- **GOAL OF THE EXERCISE**
Look below for the line holding "The image size is (721, 598)." and the line holding "Viewport: 1568px width, 746px height.". Repeat those two and everything between, exactly.

- **INFORMATION PROVIDED**
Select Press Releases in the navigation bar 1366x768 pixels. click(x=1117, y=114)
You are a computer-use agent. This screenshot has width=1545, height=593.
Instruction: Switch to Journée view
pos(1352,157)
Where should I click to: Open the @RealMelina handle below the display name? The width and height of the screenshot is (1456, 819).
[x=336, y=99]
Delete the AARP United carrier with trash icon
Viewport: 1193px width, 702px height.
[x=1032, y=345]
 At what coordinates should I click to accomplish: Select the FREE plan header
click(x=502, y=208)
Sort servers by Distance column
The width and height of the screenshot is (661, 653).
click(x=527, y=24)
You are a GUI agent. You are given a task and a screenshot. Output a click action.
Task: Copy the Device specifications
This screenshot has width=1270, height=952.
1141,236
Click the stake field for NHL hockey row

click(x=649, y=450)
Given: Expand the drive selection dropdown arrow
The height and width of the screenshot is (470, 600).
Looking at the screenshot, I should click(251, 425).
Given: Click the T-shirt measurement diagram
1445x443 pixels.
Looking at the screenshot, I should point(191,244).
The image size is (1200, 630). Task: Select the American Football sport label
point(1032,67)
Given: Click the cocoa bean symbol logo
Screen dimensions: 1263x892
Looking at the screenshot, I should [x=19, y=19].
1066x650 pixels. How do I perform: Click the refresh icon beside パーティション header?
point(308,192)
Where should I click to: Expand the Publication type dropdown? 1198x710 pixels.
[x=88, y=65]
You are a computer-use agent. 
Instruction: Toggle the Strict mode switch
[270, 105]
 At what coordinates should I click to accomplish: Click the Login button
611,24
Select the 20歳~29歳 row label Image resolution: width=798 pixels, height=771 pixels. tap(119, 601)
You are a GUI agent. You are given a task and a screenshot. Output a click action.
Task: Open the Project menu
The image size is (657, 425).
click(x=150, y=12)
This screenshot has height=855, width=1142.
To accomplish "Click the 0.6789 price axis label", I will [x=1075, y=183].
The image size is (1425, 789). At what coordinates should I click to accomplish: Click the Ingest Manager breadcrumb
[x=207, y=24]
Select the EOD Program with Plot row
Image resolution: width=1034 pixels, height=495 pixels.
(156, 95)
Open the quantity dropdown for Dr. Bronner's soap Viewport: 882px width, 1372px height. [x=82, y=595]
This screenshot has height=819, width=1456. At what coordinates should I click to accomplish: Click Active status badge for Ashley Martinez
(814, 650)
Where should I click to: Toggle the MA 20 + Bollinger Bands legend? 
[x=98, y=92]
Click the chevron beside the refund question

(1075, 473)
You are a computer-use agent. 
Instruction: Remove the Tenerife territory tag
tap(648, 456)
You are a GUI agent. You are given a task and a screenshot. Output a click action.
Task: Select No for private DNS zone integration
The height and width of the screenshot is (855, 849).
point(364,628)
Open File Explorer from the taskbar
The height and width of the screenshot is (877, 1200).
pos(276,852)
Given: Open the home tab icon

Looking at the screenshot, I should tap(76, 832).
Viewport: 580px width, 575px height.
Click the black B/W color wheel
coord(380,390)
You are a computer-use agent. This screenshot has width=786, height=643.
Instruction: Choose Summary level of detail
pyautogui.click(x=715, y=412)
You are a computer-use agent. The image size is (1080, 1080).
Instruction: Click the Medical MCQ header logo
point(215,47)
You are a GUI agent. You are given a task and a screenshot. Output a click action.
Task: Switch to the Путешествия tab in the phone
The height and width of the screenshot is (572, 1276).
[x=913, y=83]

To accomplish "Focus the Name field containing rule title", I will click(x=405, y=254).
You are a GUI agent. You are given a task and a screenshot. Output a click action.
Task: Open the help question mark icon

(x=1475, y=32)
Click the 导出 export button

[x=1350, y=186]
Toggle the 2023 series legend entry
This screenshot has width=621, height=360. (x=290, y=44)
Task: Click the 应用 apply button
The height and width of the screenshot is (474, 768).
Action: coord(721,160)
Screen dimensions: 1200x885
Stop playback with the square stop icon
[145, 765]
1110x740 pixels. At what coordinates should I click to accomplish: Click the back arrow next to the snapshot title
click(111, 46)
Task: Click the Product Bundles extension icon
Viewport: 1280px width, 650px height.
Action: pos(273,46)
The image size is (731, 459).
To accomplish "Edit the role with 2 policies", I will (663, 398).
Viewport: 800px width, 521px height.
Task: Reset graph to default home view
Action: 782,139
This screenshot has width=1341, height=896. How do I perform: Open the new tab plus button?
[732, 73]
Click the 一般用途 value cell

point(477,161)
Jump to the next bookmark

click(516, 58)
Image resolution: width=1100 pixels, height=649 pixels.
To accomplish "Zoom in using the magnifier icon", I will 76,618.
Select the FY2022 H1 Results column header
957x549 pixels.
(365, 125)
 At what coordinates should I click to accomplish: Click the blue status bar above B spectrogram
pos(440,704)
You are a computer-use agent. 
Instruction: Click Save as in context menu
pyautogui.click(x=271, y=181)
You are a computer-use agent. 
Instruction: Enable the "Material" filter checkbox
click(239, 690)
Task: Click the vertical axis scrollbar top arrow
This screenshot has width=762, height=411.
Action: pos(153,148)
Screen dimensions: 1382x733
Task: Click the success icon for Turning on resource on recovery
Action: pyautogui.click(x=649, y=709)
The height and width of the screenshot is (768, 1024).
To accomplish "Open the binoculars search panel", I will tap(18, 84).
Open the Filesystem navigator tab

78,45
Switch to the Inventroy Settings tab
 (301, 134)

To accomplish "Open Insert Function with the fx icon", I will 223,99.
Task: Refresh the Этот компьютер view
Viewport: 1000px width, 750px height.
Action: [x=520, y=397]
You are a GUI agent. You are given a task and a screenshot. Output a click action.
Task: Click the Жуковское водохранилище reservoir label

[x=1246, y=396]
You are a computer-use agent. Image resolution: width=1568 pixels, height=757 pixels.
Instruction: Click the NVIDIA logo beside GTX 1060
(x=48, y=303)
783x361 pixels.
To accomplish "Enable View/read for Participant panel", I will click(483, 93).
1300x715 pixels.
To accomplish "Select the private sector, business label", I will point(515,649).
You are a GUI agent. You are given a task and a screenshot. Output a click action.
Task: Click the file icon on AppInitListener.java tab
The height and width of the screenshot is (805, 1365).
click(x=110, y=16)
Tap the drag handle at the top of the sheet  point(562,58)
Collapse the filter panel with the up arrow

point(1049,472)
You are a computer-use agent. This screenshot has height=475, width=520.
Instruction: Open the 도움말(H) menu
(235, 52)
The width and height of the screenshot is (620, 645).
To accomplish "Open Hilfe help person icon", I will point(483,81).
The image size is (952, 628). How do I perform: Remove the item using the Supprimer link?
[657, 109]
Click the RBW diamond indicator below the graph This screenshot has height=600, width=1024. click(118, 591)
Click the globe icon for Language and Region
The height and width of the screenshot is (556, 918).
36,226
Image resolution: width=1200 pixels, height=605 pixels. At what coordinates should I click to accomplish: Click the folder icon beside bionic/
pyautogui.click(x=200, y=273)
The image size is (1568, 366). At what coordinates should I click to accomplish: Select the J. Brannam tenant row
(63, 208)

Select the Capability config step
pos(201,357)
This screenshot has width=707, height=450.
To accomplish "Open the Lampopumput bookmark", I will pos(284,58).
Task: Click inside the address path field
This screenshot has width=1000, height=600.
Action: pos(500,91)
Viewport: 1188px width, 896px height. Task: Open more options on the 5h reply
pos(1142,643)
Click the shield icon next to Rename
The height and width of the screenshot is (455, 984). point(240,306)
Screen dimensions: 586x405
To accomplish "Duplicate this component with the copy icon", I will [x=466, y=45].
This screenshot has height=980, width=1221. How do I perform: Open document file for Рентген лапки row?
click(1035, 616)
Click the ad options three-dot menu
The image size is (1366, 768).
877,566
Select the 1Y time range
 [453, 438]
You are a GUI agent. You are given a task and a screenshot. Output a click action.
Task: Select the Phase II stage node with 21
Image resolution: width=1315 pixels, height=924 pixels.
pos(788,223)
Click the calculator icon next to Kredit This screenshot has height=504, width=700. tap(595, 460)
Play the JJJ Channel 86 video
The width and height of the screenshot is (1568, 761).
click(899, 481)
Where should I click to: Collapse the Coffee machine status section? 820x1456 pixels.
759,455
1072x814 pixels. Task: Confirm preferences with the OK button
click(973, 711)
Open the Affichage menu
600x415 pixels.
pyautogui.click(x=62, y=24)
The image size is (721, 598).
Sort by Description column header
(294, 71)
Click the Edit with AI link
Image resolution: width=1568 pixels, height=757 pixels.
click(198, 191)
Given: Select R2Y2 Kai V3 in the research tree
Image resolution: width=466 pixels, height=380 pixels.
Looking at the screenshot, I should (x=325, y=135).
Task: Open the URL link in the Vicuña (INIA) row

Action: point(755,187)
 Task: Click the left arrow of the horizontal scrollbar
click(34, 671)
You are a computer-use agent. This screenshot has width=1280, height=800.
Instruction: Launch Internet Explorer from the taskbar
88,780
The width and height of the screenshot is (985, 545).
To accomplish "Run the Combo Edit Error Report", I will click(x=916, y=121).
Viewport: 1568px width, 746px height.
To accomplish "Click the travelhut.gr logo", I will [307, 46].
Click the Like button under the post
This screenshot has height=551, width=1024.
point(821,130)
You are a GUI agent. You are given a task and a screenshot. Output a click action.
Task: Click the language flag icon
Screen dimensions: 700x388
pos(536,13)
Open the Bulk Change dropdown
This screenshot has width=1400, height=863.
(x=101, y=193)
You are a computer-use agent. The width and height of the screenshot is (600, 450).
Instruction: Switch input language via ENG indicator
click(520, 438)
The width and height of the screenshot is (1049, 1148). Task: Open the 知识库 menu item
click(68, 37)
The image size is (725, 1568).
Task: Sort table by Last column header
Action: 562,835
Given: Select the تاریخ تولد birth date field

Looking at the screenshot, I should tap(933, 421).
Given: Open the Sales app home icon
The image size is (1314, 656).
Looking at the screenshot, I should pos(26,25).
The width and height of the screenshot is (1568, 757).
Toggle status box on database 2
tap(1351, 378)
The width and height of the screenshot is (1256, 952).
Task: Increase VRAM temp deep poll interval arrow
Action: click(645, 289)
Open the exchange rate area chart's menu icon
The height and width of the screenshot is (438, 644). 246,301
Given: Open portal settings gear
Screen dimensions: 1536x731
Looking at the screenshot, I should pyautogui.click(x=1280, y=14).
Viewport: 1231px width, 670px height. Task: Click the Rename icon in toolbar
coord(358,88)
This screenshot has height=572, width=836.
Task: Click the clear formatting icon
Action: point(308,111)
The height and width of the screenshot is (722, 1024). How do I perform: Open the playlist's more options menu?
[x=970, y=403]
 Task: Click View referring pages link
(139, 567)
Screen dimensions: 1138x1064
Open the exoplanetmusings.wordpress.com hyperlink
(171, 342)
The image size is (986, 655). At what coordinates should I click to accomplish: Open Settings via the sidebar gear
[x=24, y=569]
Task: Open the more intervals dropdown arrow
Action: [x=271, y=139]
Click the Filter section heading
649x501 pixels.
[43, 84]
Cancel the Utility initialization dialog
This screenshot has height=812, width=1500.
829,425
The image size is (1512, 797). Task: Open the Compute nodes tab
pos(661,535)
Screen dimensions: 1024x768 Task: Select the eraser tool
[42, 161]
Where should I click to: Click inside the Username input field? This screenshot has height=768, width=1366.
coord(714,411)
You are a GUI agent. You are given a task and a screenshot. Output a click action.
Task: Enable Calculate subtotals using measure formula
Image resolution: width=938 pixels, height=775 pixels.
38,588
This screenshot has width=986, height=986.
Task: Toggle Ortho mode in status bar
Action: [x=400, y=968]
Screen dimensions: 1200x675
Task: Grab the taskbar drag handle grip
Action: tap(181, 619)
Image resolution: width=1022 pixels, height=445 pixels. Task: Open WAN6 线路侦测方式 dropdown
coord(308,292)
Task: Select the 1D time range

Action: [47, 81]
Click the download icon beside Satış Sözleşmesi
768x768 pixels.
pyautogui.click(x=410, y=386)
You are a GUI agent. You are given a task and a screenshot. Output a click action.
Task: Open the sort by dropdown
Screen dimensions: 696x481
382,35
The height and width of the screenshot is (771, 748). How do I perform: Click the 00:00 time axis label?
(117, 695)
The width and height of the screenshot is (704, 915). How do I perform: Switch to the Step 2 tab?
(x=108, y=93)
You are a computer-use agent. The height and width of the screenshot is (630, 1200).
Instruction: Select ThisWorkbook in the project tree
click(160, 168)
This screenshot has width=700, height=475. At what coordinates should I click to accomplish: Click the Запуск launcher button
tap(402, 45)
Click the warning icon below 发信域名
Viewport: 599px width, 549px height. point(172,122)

- **TASK RESPONSE**
The image size is (721, 598).
Sort by Description column header
(294, 71)
Click the Edit with AI link
Image resolution: width=1568 pixels, height=757 pixels.
click(198, 191)
Given: Select R2Y2 Kai V3 in the research tree
Image resolution: width=466 pixels, height=380 pixels.
Looking at the screenshot, I should (x=325, y=135).
Task: Open the URL link in the Vicuña (INIA) row

Action: point(755,187)
 Task: Click the left arrow of the horizontal scrollbar
click(34, 671)
You are a computer-use agent. This screenshot has width=1280, height=800.
Instruction: Launch Internet Explorer from the taskbar
88,780
The width and height of the screenshot is (985, 545).
To accomplish "Run the Combo Edit Error Report", I will click(x=916, y=121).
Viewport: 1568px width, 746px height.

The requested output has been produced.